I am a Research Assistant Professor at the Toyota Technological Institute at Chicago. Previously, I was a postdoctoral researcher at UC San Diego. During Spring 2015, I was a visiting scholar at the Simons Institute at UC Berkeley. I also spent two years in Europe, as a postdoctoral researcher at the Microsoft Research – Inria Joint Centre in Paris, and as an ERCIM Marie Curie fellow at Université Paris-Sud. I received my PhD in Electrical Engineering and Computer Science from MIT, while working at the Laboratory for Information and Decision Systems (LIDS). My research interests are broadly in statistics, information theory, machine learning, and their applications. In particular, I am interested in two extreme problems in statistics and machine learning: data scarcity and large datasets.
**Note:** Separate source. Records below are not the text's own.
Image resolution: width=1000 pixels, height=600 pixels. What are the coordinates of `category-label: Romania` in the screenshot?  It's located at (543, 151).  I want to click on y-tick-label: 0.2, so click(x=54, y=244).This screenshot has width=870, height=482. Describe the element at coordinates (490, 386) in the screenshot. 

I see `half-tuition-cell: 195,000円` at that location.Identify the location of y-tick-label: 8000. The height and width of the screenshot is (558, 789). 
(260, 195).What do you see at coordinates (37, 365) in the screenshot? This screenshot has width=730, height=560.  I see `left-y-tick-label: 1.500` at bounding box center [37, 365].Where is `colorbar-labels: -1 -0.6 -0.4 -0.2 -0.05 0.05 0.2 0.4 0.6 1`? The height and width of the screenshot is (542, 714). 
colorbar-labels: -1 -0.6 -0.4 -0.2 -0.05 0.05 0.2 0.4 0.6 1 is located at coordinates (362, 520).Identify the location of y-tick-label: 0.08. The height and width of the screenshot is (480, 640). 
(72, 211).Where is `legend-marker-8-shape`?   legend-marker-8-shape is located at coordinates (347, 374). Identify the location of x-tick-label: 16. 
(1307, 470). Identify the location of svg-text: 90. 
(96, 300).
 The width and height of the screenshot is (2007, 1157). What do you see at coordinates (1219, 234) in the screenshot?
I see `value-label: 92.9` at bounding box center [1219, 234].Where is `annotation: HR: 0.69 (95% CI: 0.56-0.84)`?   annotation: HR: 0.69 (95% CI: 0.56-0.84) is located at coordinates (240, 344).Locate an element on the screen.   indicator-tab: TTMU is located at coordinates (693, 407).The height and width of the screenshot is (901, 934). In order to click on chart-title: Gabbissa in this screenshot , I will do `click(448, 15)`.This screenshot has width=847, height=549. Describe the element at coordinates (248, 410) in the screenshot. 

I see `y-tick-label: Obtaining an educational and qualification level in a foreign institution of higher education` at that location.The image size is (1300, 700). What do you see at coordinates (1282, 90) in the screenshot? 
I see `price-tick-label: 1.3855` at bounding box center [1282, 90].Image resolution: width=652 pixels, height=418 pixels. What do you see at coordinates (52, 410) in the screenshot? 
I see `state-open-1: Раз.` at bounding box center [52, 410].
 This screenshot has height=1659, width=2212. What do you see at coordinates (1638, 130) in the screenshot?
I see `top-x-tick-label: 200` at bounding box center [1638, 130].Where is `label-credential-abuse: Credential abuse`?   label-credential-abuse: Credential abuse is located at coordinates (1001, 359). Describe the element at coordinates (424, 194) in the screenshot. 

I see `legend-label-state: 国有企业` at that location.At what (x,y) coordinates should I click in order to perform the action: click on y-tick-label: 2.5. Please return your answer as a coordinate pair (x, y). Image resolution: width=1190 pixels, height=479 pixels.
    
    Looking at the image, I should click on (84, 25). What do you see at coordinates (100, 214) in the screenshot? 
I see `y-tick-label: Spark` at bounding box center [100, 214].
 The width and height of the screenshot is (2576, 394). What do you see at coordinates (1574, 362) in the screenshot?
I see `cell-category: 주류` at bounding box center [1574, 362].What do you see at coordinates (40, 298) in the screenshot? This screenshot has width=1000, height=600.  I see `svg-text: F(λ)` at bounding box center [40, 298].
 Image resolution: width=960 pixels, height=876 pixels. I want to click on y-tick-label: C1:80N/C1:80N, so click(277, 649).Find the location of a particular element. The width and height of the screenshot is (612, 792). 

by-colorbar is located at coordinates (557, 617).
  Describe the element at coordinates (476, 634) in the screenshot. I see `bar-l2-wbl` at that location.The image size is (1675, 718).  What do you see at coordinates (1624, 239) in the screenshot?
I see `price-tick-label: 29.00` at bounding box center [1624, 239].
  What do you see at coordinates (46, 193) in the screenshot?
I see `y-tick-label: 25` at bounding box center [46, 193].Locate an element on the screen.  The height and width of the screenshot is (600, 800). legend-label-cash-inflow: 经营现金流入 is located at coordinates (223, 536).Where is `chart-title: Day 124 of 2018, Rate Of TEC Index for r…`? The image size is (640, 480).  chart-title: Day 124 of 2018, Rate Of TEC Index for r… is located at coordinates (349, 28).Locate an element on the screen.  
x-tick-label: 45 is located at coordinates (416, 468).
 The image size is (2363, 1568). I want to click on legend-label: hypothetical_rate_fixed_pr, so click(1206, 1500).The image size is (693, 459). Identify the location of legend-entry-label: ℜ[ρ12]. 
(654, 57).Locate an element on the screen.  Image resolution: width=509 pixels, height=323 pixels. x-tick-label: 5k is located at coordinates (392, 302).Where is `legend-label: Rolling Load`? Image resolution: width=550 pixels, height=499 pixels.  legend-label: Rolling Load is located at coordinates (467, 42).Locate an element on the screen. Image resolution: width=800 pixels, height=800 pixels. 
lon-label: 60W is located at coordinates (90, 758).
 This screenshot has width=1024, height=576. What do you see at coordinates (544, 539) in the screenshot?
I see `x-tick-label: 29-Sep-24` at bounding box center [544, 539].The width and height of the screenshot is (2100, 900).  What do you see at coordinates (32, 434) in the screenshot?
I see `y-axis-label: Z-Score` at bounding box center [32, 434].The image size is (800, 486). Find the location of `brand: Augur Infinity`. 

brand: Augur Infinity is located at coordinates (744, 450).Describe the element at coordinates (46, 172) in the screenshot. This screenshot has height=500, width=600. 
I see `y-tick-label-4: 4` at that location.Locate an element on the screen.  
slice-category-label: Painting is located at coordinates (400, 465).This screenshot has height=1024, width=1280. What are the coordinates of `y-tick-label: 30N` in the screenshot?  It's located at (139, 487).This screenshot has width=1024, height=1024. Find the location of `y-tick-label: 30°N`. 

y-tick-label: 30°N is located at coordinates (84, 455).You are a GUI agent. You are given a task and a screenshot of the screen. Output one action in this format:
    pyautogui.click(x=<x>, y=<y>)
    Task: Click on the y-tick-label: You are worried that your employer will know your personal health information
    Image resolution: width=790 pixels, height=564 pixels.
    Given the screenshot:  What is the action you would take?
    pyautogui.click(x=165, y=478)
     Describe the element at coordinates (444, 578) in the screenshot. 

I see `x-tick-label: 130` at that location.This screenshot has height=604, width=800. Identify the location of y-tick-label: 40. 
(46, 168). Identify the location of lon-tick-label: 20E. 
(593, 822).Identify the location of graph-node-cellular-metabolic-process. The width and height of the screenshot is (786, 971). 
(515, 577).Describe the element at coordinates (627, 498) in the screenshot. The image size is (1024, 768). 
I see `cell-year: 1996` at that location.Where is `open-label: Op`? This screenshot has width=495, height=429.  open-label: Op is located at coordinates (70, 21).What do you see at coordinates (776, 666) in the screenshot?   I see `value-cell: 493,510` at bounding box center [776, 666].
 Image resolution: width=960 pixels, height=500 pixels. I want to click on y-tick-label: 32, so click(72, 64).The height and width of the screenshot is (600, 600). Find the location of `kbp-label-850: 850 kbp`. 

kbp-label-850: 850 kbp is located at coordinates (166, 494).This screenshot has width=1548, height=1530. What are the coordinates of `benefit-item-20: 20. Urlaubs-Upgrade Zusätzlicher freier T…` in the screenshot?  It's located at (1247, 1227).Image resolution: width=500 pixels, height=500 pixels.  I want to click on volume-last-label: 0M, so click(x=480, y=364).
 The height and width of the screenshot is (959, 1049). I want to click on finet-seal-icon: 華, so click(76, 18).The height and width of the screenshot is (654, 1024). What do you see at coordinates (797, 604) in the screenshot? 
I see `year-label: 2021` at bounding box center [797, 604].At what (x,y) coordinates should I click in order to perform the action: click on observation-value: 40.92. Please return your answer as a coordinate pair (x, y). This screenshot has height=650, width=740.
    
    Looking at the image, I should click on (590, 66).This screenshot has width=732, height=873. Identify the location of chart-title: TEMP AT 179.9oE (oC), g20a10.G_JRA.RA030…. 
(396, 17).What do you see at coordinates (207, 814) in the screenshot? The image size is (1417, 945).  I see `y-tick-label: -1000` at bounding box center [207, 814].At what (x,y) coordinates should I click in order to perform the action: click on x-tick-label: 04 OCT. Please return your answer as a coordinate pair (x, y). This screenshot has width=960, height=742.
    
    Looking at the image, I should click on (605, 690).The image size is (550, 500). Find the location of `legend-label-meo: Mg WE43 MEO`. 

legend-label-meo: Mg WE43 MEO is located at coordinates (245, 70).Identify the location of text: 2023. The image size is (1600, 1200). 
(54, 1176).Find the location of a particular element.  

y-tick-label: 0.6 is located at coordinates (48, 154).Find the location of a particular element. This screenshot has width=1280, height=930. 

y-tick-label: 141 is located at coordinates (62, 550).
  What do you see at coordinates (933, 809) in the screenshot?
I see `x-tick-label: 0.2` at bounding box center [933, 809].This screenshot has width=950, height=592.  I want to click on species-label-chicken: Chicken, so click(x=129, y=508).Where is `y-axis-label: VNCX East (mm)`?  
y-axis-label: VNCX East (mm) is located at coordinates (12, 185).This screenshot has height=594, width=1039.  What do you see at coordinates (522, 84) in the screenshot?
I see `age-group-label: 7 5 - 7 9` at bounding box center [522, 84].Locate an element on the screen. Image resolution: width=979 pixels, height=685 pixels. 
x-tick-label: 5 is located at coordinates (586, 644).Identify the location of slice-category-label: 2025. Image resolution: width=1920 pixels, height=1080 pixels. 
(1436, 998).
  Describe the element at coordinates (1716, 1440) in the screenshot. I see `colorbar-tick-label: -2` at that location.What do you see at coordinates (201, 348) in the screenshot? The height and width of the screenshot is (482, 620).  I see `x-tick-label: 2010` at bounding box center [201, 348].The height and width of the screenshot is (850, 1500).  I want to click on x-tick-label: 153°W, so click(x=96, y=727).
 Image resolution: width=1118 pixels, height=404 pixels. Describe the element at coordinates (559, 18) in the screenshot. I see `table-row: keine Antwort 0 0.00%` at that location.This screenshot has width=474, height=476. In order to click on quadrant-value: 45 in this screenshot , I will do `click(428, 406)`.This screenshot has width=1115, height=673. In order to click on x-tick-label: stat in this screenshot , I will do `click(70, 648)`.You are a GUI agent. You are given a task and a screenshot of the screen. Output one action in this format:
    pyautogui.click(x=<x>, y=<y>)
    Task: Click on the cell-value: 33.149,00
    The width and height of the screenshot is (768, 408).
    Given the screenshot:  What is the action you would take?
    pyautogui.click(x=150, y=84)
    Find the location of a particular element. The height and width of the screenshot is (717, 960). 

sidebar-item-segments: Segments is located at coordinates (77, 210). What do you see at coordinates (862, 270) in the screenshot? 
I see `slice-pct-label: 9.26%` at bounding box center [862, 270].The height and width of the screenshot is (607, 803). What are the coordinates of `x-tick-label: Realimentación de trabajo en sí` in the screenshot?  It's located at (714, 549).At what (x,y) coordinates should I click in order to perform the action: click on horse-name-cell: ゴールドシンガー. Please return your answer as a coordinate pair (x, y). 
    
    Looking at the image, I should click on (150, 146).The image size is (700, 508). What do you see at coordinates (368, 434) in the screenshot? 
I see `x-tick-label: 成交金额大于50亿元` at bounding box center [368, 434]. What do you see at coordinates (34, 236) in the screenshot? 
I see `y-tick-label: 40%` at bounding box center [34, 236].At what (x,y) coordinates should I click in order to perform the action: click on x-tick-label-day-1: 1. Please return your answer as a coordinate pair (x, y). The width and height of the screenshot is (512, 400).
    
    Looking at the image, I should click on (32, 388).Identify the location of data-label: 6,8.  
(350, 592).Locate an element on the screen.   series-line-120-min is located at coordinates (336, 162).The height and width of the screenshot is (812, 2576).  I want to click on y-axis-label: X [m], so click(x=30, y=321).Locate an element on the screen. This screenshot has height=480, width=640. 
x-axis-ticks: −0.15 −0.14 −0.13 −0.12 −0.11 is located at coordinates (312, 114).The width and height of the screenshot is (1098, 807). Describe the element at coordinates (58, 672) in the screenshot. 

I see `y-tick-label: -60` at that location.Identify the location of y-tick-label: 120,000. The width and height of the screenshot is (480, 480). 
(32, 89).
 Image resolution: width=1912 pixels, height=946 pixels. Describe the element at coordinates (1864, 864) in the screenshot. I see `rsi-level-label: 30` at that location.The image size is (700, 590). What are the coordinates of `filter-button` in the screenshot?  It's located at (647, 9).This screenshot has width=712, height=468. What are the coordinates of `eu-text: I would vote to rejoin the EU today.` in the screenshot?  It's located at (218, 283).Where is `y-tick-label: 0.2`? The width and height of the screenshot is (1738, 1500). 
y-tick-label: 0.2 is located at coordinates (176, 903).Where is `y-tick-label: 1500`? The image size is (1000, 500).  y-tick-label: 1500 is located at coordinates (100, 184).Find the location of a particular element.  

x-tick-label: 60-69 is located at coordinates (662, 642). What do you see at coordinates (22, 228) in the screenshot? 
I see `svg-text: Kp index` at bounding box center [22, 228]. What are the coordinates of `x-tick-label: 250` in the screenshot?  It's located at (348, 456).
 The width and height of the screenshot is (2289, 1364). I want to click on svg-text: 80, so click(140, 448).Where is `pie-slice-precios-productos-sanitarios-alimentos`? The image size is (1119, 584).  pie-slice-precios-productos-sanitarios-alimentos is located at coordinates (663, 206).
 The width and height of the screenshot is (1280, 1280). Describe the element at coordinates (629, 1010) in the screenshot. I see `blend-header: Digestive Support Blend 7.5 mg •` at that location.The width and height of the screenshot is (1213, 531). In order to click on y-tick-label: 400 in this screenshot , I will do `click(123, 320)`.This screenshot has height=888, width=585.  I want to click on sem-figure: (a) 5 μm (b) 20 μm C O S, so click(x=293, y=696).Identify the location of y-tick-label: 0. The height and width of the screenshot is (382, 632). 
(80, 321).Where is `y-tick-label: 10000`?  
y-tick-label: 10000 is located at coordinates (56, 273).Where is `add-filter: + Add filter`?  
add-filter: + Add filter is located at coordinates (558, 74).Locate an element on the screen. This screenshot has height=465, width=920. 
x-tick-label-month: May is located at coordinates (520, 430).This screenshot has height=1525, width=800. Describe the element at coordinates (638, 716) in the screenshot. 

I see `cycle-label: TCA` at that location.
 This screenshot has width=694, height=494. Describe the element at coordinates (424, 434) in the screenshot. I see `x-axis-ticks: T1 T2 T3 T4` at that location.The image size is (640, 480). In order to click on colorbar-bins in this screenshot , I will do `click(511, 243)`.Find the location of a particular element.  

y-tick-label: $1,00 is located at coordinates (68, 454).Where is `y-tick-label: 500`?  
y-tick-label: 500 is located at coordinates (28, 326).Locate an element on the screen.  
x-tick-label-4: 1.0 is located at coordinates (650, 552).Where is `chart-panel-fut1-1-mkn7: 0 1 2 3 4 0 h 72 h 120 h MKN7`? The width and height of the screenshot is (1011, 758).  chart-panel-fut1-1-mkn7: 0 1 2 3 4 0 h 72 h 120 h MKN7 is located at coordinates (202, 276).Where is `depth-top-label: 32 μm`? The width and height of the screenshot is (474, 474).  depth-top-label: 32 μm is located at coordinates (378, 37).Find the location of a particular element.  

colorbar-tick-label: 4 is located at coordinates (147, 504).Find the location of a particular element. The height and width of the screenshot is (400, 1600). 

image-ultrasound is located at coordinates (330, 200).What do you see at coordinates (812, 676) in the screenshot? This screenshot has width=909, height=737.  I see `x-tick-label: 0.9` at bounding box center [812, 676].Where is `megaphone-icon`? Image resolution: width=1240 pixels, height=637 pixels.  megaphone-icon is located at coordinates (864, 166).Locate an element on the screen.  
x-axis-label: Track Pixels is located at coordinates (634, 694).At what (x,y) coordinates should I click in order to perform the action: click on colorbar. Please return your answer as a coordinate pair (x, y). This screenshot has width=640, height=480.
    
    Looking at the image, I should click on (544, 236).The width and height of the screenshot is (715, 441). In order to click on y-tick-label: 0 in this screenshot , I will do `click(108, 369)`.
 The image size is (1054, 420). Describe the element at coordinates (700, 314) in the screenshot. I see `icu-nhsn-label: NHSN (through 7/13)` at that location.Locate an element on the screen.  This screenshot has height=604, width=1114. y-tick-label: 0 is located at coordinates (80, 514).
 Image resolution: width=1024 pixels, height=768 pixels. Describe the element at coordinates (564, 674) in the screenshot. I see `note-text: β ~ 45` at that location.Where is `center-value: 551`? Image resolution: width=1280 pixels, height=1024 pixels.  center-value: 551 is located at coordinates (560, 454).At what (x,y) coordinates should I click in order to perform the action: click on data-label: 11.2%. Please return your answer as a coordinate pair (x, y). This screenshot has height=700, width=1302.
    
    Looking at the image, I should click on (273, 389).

In situations with less data than traditionally assumed, one has to place structural assumptions in order to make statistical inference tasks well posed. I have spent a while studying rare probability estimation problems, in settings where outcomes are discrete. A natural structure in this case is a tail characterization of the probability distribution. This notion is prevalent in continuous problems, namely tail probability estimation, but I have shown that it is just as important in the discrete context. I continue to explore the implications and applications of this perspective to data compression with large alphabets and learning in data-starved regimes. In particular, I have been trying to combine such distributional structures with classical latent low-dimensional structures, such as low matrix rank. Some of the applications include natural language modeling, climate forecasting, and prediction of rare but impactful societal events.


As for large datasets, not only are efficient algorithms important to perform classical learning, but the additional data can be leveraged to improve performance. For example, selecting part of the data instead of the whole can help alleviate the computational difficulty. Such pruning, however, induces artificial data scarcity, and it becomes important to understand the resulting trade-offs between data size and computation. Some of my work in this shows that if data is summarized strategically, we can have genuine computation-statistics trade-offs: as more data becomes available, we can compute faster.